US Senate delegation discusses issues of peace and war in Kyiv at the highest level.

One has to wonder what the answer would be — or should be — today as to how the war in Ukraine ends.

I spent the better part of the last two weeks talking with political and business leaders all over Europe and the Middle East. Almost without exception, and without regard to nationality or political persuasion, whenever the question of Ukraine came up, the input I got was surprisingly consistent, writes Mick Mulvaney, a former congressman from South Carolina, at ‘The Hill’.

The overwhelming majority of opinions were not “Ukraine wins, Russia loses.” It was the far more nuanced offering that the war would end with Ukraine ceding some portion of territory to Russia permanently — perhaps Donetsk, Donbas, and the southern coast along the Black Sea to Crimea. Occasionally, someone would suggest that Russia might in fact succeed in overrunning the entire country.

But not a single person suggested that Ukraine would be able to fully and permanently defeat Russians. Indeed, I haven’t heard anyone other than the most dedicated Ukrainian patriots and politicians seriously offer that the outcome can be as absolute.

If that is correct — if the generally accepted most likely outcome in Ukraine is some sort of partition of the country, with a small risk of a complete Russian victory — then why aren’t we having real discussions now about ending the war?

France is now considering sending French troops — under the pretense of being “advisers” — to the front.
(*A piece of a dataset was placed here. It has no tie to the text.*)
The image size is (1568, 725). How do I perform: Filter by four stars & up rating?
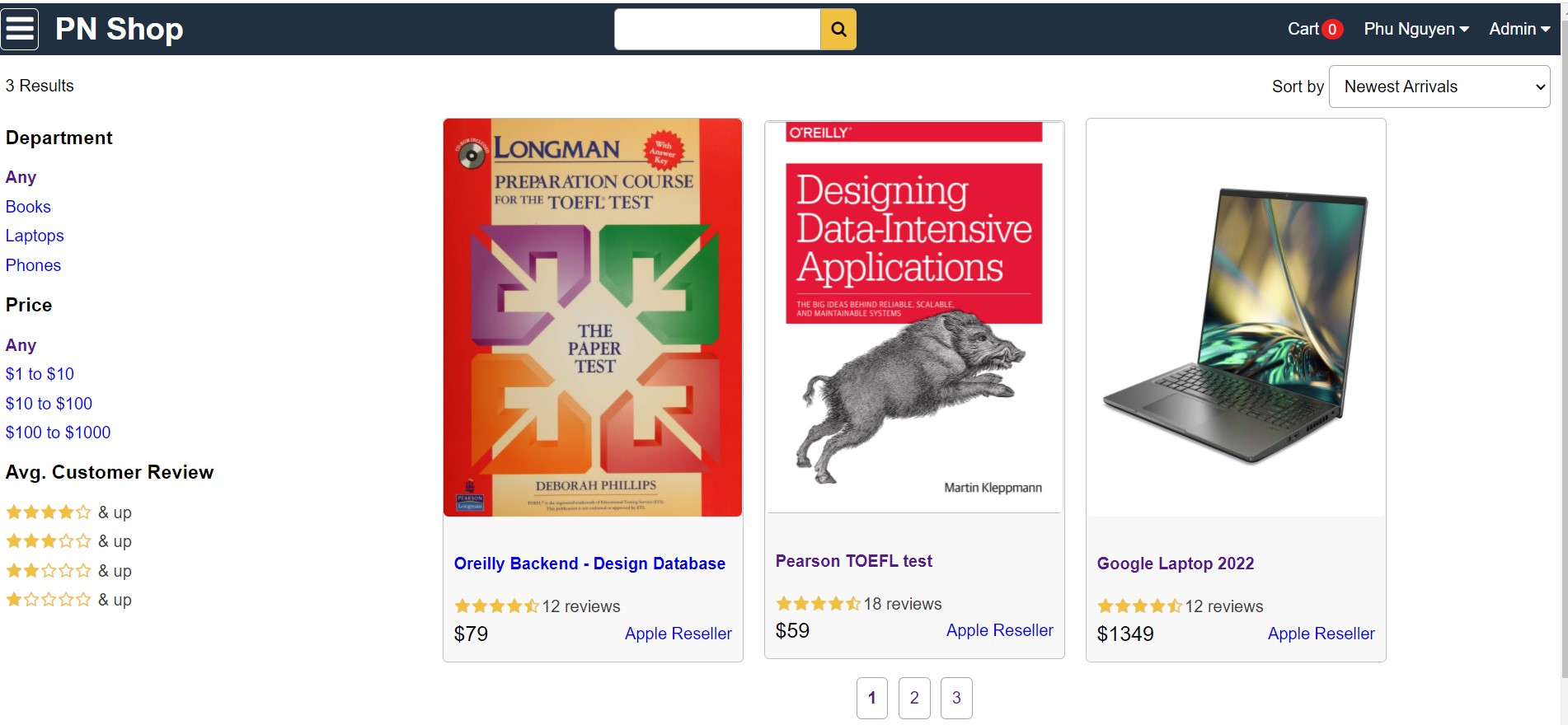pos(68,512)
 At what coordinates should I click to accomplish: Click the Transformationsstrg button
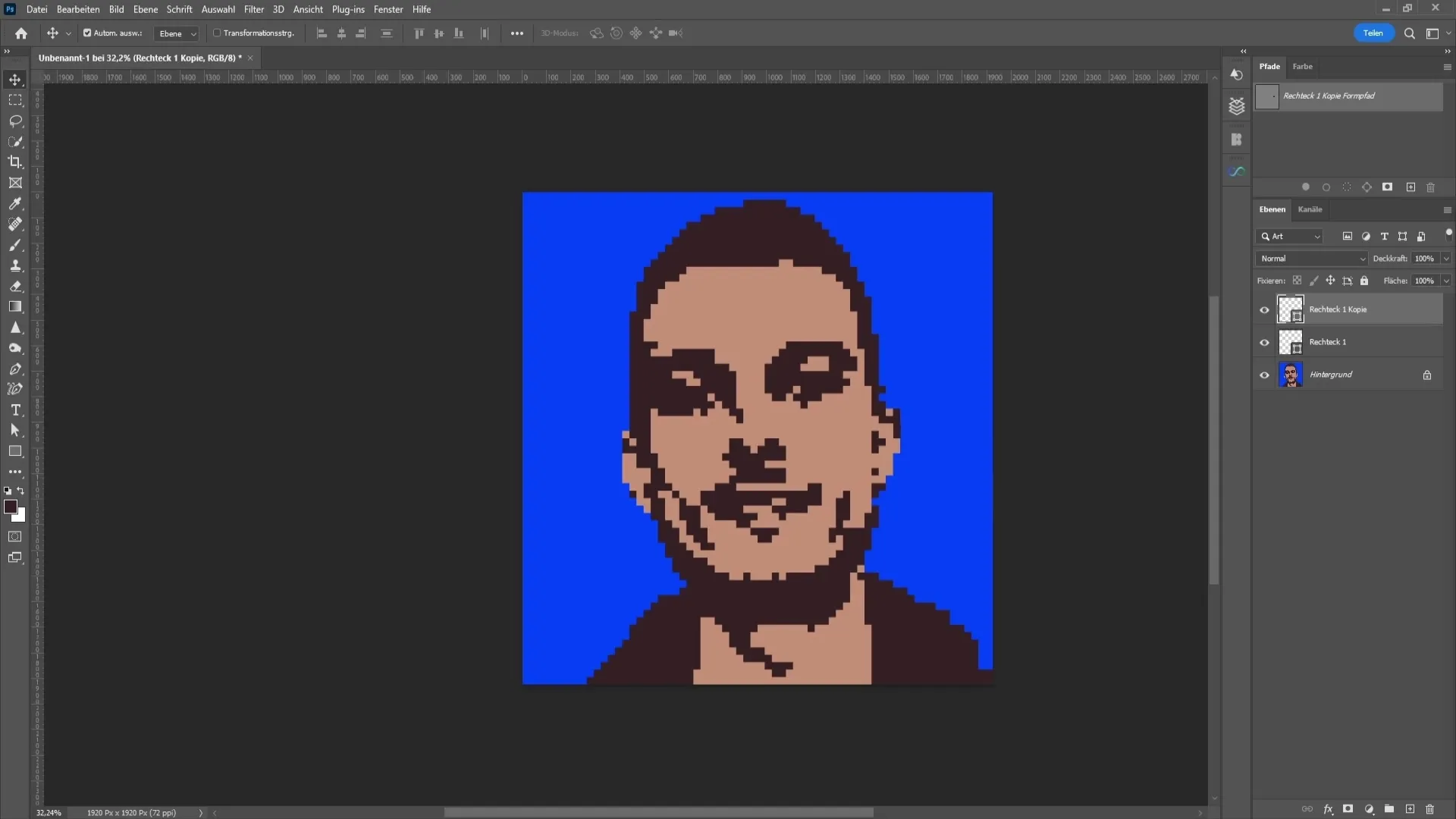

And the U.S. recently explicitly endorsed the use of Western armaments on certain limited targets inside Russia. It doesn’t take many anticipated moves down the chessboard to see how actions like those increase the risk of the war spilling over outside the current boundaries.

At the same time, it is hard to argue that those moves by France and the U.S. increase the likelihood of an outright Ukrainian victory. The West can and should help Ukraine defend itself, but nothing short of a full boots-on-the-ground military intervention can change the game.

The recent moves by France, the U.S., and others seem more likely to reaffirm the outcome that seems to be so widely, if privately, expected — that things are simply moving toward a stalemate.

If that is where so many people, in so many national capitals, from so many political persuasions, think the war in Ukraine is headed, then why are we prolonging things? Where are the calls for a ceasefire, or peace talks? Who is broaching the topic with Volodymyr Zelensky or Vladimir Putin?

I have heard several experts suggest that, generally, peace talks do not begin until both sides believe they have a better outcome available at the table than they do in the field. That sounds like an accurate reading of history. I suppose the recent moves by France and the U.S. could be arguably intended to change the Russians’ calculations about where their best deal lies. As it takes two to talk, however, one is left to wonder whether we are trying to convince the Ukrainians of the same.

Today, the choices in Ukraine seem to be between a peace involving territorial concessions to Russia, a complete Ukrainian collapse, a permanent state of war, or an escalation. Out of those, the first keeps looking like the least bad option.